Prompt —
Present the stretch of the records from the line containing "You are a GUI" through the end of the records as a Markdown table with the columns Row and Line, numbering each row. Omit blank lines, and leave the pictures out.

━━━━━ Listing ━━━━━

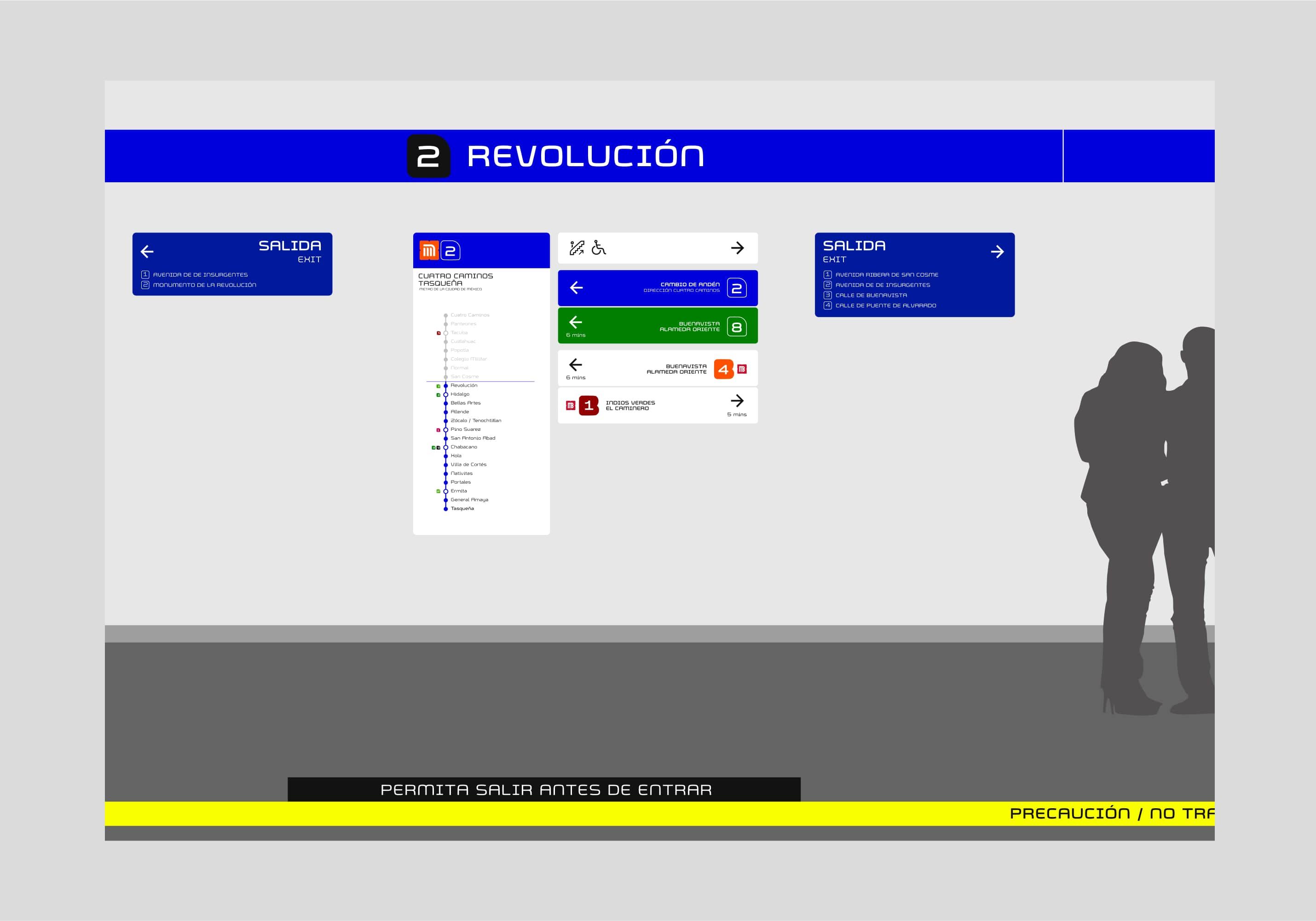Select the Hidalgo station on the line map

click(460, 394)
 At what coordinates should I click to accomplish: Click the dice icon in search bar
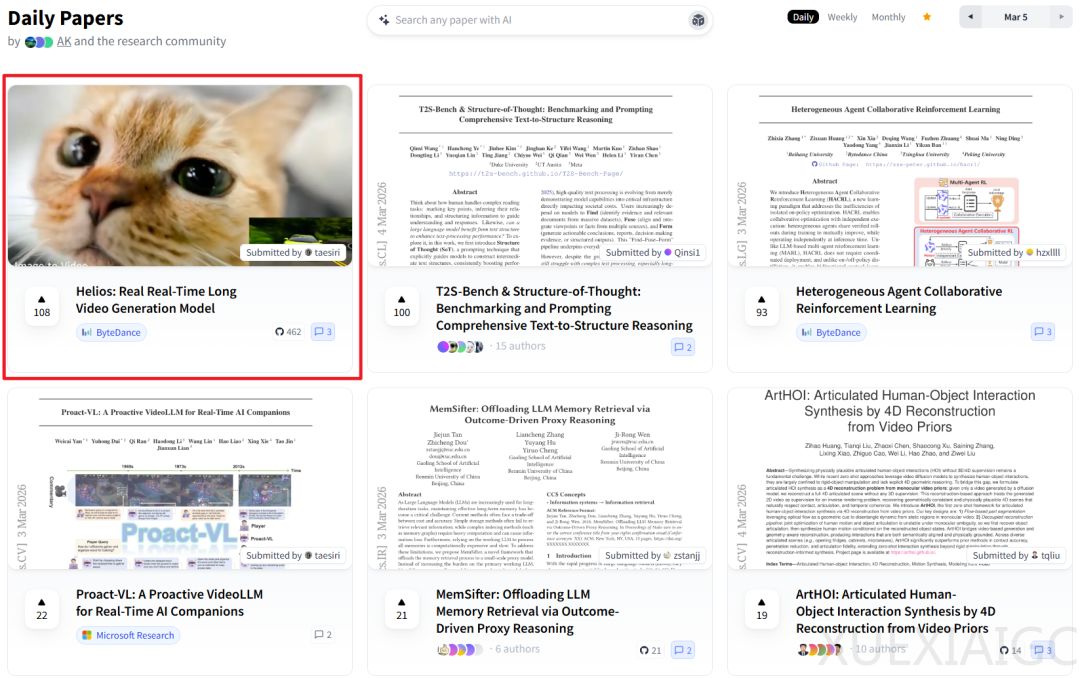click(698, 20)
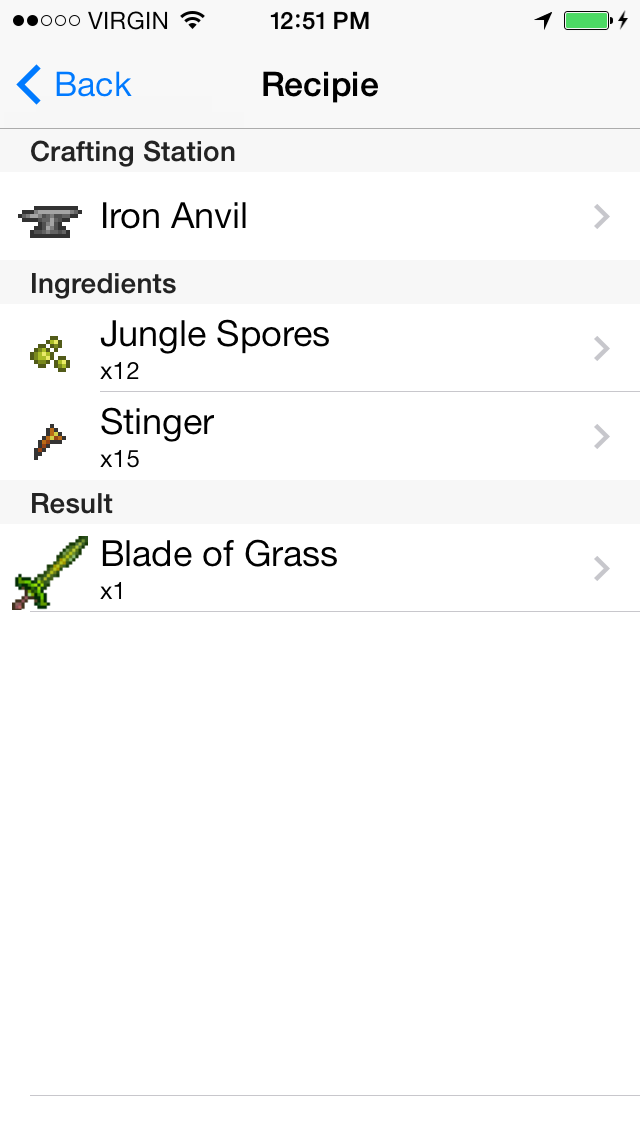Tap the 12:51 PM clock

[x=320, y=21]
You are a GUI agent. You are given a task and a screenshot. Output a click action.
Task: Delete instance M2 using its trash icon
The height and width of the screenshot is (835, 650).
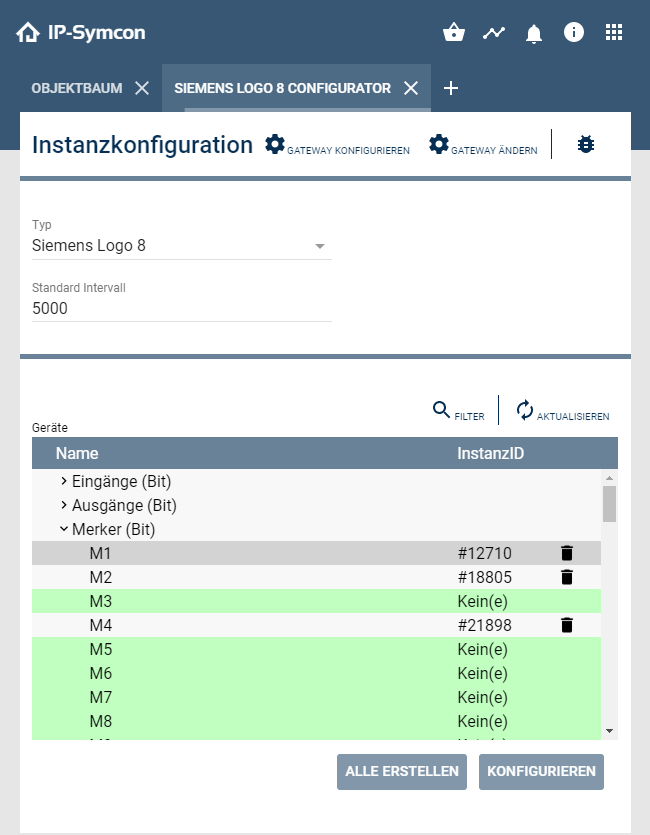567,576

━━━━━

Correct result —
| Row | Line |
|---|---|
| 1 | You are a GUI agent. You are given a task and a screenshot. Output a click action. |
| 2 | Task: Delete instance M2 using its trash icon |
| 3 | The height and width of the screenshot is (835, 650). |
| 4 | 567,576 |